Sang pendakwah pulang dengan membawa buntelan uang cash Rp.100 juta. Dan sejak itu tak ada demo anti maksiat lagi.
Oleh DIMAS SUPRIYANTO
SAAT masih menjadi penjaga gawang halaman hiburan, di koran harian ibukota – beberapa tahun lalu – seorang rekan redaktur halaman kota, menginformasikan bahwa Dinas Pariwisata DKI Jakarta berinisiatif mengumpulkan para pengusaha hiburan di kawasan Mangga Besar, Jakarta Barat, mengantisipasi demo “anti maksiat” yang masa itu marak dilakukan oleh ormas Islam radikal ibukota.
Pejabat Dinas Pariwisata itu kemudian meminta agar para penguasa dunia malam itu patungan dan “bantingan” untuk “nyawer” pentolan ormas yang juga dikenal sebagai penceramah itu. Terkumpullan uang cash Rp.100 juta.
Sebagai alasan, agar tidak terkesan menyerahkan “uang sogokan”, sang pendakwah diundang untuk memberi tausyiah dan berceramah menjelang bulan Ramadhan tiba.
Tak lama kemudian sang penceramah yang disebut sebagai Imam Besar itu, datang dan memberi tausyiah di depan pengusaha hiburan dan hostes, lady escort, pemandu karaoke, bar girl, juga bartender, dan insan malam lainnya, memberi tausyiah.
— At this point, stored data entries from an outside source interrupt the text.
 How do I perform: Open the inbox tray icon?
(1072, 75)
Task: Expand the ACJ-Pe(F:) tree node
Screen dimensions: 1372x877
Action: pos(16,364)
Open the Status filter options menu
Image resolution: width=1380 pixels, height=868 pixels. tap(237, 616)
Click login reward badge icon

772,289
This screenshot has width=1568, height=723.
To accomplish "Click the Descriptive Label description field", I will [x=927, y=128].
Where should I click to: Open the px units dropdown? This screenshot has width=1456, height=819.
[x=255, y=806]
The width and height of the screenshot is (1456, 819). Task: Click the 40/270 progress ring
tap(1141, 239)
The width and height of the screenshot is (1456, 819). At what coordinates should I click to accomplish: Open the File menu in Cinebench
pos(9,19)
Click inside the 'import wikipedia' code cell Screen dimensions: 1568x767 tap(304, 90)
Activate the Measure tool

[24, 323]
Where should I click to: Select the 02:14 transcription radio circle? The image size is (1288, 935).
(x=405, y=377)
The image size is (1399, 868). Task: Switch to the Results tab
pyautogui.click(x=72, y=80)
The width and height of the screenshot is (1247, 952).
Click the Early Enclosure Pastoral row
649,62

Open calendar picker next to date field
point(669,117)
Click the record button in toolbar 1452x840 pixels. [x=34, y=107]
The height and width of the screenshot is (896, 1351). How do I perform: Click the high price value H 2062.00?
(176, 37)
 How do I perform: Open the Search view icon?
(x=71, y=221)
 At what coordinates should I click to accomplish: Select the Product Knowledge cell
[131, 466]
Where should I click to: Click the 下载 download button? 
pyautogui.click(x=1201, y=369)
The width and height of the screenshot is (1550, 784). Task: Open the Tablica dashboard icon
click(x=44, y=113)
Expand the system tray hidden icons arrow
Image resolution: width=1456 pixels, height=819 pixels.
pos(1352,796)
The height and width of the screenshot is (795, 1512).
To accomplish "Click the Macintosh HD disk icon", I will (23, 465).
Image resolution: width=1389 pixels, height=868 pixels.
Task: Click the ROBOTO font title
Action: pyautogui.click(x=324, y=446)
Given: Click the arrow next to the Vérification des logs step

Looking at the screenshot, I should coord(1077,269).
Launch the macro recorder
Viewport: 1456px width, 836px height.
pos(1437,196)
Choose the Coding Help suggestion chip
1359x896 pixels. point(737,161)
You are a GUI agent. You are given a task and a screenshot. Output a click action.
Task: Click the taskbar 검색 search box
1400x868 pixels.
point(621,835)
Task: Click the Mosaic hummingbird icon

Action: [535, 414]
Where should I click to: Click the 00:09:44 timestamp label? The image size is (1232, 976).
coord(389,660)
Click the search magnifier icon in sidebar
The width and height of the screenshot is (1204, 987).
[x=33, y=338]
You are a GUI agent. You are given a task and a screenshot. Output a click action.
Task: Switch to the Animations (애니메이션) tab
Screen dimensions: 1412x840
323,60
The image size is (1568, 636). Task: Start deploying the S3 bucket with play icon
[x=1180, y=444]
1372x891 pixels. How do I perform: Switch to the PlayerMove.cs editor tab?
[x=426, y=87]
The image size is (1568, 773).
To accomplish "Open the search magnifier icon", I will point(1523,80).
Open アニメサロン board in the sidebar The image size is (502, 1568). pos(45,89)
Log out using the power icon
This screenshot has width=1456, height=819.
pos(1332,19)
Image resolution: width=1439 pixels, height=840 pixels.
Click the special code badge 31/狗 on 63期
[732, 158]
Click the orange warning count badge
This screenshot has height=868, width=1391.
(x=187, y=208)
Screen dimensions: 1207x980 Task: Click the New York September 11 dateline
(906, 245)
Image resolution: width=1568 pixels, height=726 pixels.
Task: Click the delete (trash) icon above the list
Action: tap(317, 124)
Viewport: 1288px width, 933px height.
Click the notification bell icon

Tak penting apa yang ditausyiahkan, baik yang menyampaikan maupun yang mendengar – tokh tak ada perubahan apa apa di benak mereka setelah itu. Yang pasti, sang pendakwah pulang dengan membawa buntelan uang cash Rp.100 juta. Dan sejak itu tak ada demo anti maksiat lagi.
Di tempat lain, teman Budhis saya ada yang curhat, di kalangan umat Budha, mereka yang keluarganya sedang meninggal sering mengalami moment tak mengenakkan, saat mendadak kedatangan biksu biksu yang mendoakan arwah. Untuk kedatangannya, tuan rumah memberi angkpau Rp. 3 – 5 juta, tergantung kemampuan dan keikhlasan.
“Banyak biksu yang tidak tahu diri dan rakus, ” katanya. Meski tak diundang mereka datang sendiri, tahu tahu nongol. Dan setelah mendoakan siang, mereka bilang, “Nanti malam saya datang lagi, mendoakan lagi, “ katanya. Artinya harus siap siap angpau lagi.
Saya melonggo mendengar cerita itu. Dan dia bersumpah sumpah bahwa ceritanya nyata.
Seorang biksu atau banthe sebenarnya tak boleh memegang uang, katanya. Tapi banyak foto menunjukkan banyak banthe berdiri di depan ATM dan menghitung uang.
Kemarin beredar ada pendeta kristen yang mengecam pawang hujan. Dia hanya membela agama resmi, dan anti perdukunan dan budaya Nusantara. Tak lama kemudian ada cuitan di twitter bahwa pendeta itu, biasa memasang tarif Rp.40 juta untuk pemberkatan pernikahan . “Tak boleh kurang!” katanya. Akibat insiden itu, pihak keluarga yang menikahkan, mencari pendeta bertarif Rp.5 juta saja.
AGAMA sudah menjadi sangat polutif, sangat komersil, menjadi komoditi, modus pemerasan, dan tokoh tokohnya menjual ayat tanpa malu malu.
Tentu saja itu bukan fenomena lokal. Di negara semaju Amerika, para pendeta menaiki sedan limosin, yang amat panjang dan mengkilap, sementara umatnya, hidup miskin dan papa di getho. Kawasan kumuh.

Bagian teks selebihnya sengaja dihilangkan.